I'm trying to use numpy.unwrap() on my columns but when I try the code below I get a ValueError.

angle_data["theta"].apply(np.unwrap)
<Traceback message> 
ValueError: diff requires input that is at least one dimensional

This also occurs if I copy the columns to a Pandas Series and try to use apply(np.unwrap).
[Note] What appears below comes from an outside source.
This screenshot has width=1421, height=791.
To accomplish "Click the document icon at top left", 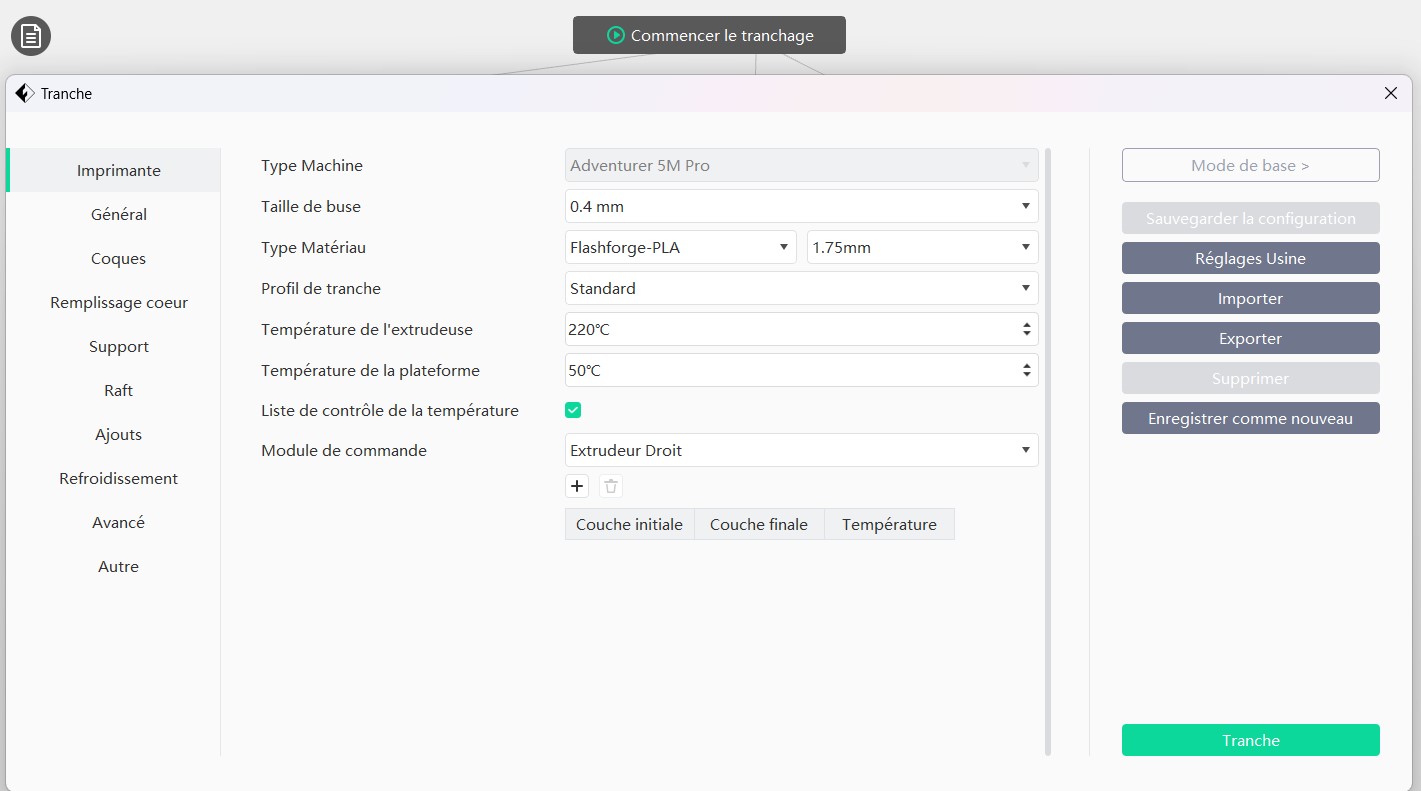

I can workaround this by doing

angle_data["theta"] = pd.Series(np.unwrap(angle_data["theta"]))

or by using apply on multiple columns at once, but I'd like to know why the apply(np.unwrap) method doesn't work for a Pandas Series.

Apollo42
  • 15
  • 6
  • Instead of using diff, maybe you could use np.arctan2 as in [here](https://stackoverflow.com/questions/1878907/the-smallest-difference-between-2-angles#answer-2007279) (cos and sin both exists in numpy) – tgrandje Dec 08 '20 at 11:41
  • Thanks, I haven't seen that method before, might give it a try, although from the follow up comments on that answer it might be a bit too much of a performance hit compared to the other workarounds I've found. – Apollo42 Dec 08 '20 at 14:01
  • Don't worry too much about performance. I have been using it for similar problems on big datasets (for "mean" angles in fact) and this hasn't been a problem (afaik, as it is straight from numpy it is already faster than most python instructions...) – tgrandje Dec 08 '20 at 20:34

1 Answers1

1

From the doc :

Help on function unwrap in module numpy:

unwrap(p, discont=3.141592653589793, axis=-1)
    ...
    Parameters
    ----------
    p : array_like
        Input array.
    ...

What your traceback is saying is that by using apply, you are iterating over the column, then applying unwrap to each individual value (which goes against the doc about p).

You can see what is happening by using some custom print like this :

def my_print(x):
    print(x)
    print('-'*50)
df['theta'].apply(my_print)

You will see that each value of the column is passed as an argument one after the other. In other terms, you are looping as you would through a list : quite inefficient.

You already found the right way to use unwrap : by applying it straight to the series, which doesn't iterate over it : np.unwrap(df['theta']).

This is the way to use all numpy functions (spoiler alert : huge performances gains are due if you drop the "apply" method).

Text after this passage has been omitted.